April 12, 2021

Transparency in Coverage Pt 2

 

There is required public disclosure of negotiated rates and allowed amounts with employer-sponsored health plans.

Beginning with plan years January 1, 2022 plans and insurers must publish three “machine-readable files.”

  1. Negotiated Rate File – the in-network negotiated rates with providers;
  2. Out-of-network Allowed Amount File, outlining the historical amounts for covered items and services provided OON;
  3. Rx Drug File which is pricing information for prescription drugs.

These files are to be updated monthly – and free of charge. Files must contain an identifier for the plan option or coverage of the plan; billing codes for items and services (CPT, HCPCS, DRG or NDC). The Negotiated Rate File must have the dollar amount or other applicable rate by National Provider Identifier, Tax ID, and Place of Service Code.

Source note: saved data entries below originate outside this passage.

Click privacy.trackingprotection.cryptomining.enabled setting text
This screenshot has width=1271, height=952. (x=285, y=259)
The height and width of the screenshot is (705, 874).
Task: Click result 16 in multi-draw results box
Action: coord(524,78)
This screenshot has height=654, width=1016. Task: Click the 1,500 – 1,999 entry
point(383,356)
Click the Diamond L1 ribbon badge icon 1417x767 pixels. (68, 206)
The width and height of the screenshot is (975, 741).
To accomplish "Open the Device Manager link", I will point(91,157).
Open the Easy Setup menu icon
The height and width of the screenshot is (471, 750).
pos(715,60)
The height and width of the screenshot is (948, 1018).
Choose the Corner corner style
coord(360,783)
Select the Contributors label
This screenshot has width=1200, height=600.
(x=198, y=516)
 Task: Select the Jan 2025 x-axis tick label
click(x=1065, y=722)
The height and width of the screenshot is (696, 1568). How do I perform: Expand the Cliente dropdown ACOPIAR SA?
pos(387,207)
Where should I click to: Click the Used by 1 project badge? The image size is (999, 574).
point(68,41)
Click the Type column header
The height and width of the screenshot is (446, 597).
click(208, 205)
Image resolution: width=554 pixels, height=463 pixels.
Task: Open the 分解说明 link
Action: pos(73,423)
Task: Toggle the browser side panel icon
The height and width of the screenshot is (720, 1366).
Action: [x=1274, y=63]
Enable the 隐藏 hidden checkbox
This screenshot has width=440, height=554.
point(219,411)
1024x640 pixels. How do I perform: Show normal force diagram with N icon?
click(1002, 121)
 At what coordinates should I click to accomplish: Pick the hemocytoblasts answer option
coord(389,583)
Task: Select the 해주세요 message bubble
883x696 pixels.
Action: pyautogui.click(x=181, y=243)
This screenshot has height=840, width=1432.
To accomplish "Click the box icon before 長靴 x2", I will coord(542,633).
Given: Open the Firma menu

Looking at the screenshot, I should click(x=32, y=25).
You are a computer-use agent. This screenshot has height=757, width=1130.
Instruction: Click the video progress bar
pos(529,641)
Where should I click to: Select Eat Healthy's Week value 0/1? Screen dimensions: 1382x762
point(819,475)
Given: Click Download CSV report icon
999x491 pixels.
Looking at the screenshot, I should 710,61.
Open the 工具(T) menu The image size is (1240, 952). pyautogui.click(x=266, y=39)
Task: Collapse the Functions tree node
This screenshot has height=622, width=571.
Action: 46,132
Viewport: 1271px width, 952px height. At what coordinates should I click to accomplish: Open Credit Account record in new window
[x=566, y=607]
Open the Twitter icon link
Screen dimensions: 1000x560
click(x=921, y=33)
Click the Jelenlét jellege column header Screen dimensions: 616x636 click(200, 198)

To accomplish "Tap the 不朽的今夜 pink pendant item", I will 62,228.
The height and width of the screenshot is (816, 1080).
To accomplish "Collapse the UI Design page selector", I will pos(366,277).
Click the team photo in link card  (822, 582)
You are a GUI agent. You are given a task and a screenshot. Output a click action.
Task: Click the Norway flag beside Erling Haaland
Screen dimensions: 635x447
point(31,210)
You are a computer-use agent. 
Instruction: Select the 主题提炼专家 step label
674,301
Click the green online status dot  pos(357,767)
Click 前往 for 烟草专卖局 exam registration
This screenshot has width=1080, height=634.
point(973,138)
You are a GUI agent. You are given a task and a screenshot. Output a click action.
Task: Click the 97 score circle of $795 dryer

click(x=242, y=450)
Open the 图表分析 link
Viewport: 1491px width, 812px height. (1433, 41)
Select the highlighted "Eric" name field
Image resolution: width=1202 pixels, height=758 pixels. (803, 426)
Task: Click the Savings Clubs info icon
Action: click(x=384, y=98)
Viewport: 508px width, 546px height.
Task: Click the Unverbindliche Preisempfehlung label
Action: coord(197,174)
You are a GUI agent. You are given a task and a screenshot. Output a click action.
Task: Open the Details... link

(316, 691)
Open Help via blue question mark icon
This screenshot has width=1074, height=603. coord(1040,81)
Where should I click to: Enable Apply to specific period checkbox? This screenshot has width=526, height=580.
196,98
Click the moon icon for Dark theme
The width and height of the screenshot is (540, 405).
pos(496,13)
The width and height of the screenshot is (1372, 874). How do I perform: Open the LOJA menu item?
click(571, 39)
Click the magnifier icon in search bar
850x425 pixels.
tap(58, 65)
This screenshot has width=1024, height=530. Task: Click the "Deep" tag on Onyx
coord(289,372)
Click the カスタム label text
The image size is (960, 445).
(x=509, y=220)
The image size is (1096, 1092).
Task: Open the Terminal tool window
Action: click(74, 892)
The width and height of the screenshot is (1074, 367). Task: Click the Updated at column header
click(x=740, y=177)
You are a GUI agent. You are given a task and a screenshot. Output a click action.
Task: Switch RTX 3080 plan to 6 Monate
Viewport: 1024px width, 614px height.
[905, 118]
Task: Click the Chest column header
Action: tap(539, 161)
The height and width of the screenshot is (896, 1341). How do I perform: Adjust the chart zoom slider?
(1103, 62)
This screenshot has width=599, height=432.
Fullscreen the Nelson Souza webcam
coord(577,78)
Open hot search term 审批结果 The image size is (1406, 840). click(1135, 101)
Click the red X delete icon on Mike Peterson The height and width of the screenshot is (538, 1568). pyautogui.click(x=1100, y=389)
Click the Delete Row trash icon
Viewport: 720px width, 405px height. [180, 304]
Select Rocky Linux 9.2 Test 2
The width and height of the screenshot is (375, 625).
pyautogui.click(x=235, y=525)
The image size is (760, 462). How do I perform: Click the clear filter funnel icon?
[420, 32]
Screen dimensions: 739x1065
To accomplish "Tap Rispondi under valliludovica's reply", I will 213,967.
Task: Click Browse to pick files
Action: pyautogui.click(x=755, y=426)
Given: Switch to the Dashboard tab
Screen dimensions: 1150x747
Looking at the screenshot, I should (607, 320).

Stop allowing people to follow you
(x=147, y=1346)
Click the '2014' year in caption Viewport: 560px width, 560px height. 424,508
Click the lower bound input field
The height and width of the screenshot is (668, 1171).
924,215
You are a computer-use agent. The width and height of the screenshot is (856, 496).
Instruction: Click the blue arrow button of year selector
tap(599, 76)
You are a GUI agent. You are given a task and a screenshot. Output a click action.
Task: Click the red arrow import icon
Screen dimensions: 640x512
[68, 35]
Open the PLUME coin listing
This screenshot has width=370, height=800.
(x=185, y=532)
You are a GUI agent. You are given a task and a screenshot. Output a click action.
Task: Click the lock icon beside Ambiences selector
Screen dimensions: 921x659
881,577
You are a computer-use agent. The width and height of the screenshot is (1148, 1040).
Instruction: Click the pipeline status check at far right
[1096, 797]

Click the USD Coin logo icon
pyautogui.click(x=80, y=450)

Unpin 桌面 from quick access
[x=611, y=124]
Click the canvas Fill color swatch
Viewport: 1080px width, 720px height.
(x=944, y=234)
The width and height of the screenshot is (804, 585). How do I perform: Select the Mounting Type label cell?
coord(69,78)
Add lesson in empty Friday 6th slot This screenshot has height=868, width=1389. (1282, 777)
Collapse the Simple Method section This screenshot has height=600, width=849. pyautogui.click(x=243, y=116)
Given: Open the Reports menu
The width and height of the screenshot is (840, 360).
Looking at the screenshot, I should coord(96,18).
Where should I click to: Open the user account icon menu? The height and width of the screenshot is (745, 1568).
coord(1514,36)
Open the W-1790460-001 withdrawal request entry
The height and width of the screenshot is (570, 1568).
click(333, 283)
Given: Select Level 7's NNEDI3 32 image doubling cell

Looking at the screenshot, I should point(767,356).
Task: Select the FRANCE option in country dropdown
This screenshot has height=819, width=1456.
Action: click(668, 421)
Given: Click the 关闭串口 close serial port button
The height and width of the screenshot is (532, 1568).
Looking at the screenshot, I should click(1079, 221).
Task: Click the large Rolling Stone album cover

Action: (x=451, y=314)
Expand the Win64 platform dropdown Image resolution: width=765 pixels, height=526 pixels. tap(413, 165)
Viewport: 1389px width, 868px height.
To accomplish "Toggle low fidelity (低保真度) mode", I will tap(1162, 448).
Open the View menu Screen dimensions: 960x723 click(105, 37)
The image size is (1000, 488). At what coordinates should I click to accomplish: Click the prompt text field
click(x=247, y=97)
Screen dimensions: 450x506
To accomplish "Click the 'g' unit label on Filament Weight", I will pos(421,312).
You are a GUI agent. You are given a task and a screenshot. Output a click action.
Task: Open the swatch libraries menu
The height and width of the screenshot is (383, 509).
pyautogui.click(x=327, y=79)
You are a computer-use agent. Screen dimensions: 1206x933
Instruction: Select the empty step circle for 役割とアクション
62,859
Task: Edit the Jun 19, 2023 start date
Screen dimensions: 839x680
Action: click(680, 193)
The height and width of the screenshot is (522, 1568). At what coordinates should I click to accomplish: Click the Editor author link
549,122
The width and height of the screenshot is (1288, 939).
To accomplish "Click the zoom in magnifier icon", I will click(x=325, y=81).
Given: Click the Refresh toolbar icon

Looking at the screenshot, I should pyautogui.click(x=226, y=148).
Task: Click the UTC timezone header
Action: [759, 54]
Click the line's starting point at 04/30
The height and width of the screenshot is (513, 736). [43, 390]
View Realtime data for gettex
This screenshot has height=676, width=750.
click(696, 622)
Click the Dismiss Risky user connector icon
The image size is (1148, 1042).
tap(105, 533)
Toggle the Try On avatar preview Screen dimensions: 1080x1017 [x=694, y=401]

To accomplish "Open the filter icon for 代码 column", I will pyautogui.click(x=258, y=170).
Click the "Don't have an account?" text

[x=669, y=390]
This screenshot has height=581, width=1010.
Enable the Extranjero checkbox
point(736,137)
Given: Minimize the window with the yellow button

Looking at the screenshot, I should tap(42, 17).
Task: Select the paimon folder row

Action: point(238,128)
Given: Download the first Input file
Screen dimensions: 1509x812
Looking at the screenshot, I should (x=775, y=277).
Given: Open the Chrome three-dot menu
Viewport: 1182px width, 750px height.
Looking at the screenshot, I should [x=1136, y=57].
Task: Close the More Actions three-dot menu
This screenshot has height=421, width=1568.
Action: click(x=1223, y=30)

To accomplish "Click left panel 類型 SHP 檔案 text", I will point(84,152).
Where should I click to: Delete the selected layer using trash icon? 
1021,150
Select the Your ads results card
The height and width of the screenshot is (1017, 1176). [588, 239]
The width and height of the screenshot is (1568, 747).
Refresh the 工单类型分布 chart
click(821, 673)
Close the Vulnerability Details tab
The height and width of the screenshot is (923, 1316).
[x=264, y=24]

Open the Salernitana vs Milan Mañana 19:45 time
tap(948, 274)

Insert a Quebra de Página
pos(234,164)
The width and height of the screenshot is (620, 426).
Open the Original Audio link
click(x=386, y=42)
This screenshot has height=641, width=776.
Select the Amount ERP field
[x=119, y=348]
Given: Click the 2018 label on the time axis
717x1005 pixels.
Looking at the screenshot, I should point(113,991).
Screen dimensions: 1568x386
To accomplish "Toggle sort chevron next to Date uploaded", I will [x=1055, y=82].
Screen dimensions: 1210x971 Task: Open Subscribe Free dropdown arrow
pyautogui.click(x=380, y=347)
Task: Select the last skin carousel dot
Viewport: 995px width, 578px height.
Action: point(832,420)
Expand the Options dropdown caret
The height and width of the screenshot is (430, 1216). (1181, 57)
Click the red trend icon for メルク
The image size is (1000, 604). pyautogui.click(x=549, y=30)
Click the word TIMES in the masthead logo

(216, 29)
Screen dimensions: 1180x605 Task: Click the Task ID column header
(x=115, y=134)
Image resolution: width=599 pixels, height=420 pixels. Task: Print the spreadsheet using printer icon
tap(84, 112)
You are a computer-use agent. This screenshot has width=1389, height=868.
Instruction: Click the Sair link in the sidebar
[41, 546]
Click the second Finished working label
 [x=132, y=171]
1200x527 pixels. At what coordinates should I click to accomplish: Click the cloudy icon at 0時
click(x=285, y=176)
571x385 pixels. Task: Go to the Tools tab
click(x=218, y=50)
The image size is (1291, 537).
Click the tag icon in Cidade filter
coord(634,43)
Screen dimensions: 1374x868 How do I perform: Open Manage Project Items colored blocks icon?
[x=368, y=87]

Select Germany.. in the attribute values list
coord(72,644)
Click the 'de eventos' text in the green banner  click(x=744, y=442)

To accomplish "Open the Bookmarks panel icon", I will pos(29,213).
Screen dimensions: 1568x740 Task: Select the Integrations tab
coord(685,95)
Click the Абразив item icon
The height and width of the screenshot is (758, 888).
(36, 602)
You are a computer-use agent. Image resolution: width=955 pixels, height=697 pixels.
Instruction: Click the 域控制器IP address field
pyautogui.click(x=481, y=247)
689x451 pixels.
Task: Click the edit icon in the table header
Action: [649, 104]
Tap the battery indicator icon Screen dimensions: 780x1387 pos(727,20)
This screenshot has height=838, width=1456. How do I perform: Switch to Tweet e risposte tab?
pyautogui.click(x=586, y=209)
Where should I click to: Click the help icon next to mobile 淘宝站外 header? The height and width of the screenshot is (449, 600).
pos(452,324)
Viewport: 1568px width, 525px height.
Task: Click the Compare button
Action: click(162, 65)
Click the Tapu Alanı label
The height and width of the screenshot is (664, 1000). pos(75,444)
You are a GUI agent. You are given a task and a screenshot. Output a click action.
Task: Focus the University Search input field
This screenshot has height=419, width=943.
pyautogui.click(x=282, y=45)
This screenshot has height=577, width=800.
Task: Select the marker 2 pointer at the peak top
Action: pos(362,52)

The rules require inclusion of the underlying fee schedule rates used to determine provider reimbursement.

A Compliance Summary

  • Cost-sharing disclosure required for plan years beginning on or after January 1, 2023.
  • Required public disclosure requirements begin with plan years January 1, 2022 .
  • Insured and self-insured plans must disclose – through a self-service online tool – personalized to the covered member cost sharing information and negotiated rates for 500 medical services (for 2024 expands to all shoppable medical services).
  • There is a safe harbor for fully-insured group health plans that allows for compliance if there is a written agreement with the insurance carrier (hopefully if insurers intend to accept this responsibility).
  • No such safe-harbor is offered to self-insured plans under the rule.
  • It is expected self-insured plans will (should) insist on compliance representations from their TPAs, PBMs, etc.
  • There is relief for “good faith efforts” to comply — which for now seem somewhat vague.
  • Penalties for non-compliance are not clear other than they seem to fall under ACA, which means $100 per day per person impacted.

 

Next Steps

There are more details, but you get the idea. So where to from here? The general consensus among the legal sphere seems to be:

  1. Get a basic understanding of the Transparency Rule requirements.
  2. Know what plans are impacted (excepted plans are not, such as dental or vision).
  3. Assess which aspects of the rule the plan will undertake (likely easy for fully-insured). For self-funded plans — it comes down to discussions with TPAs and PBMs. There is not much else a plan sponsor/employer can do. So, contacting these vendors to see where they are at in preparing to produce the information. Will they be ready?
  4. Ask TPAs, PBMs, about fees. Presumably, they will charge for this burden. How much?
  5. Develop contracts (or carefully review what vendors put forth) to make sure the Transparency Rule compliance is addressed. Require an indemnification clause should the vendor slip up and put the plan sponsor in harm’s way.
  6. Some are suggesting plan sponsors have a Transparency Rule Compliance Plan to outline the above and to document everything. In that way, even if the vendors are unable to meet the requirements, clients can demonstrate the “good-faith efforts” needed to avoid penalties.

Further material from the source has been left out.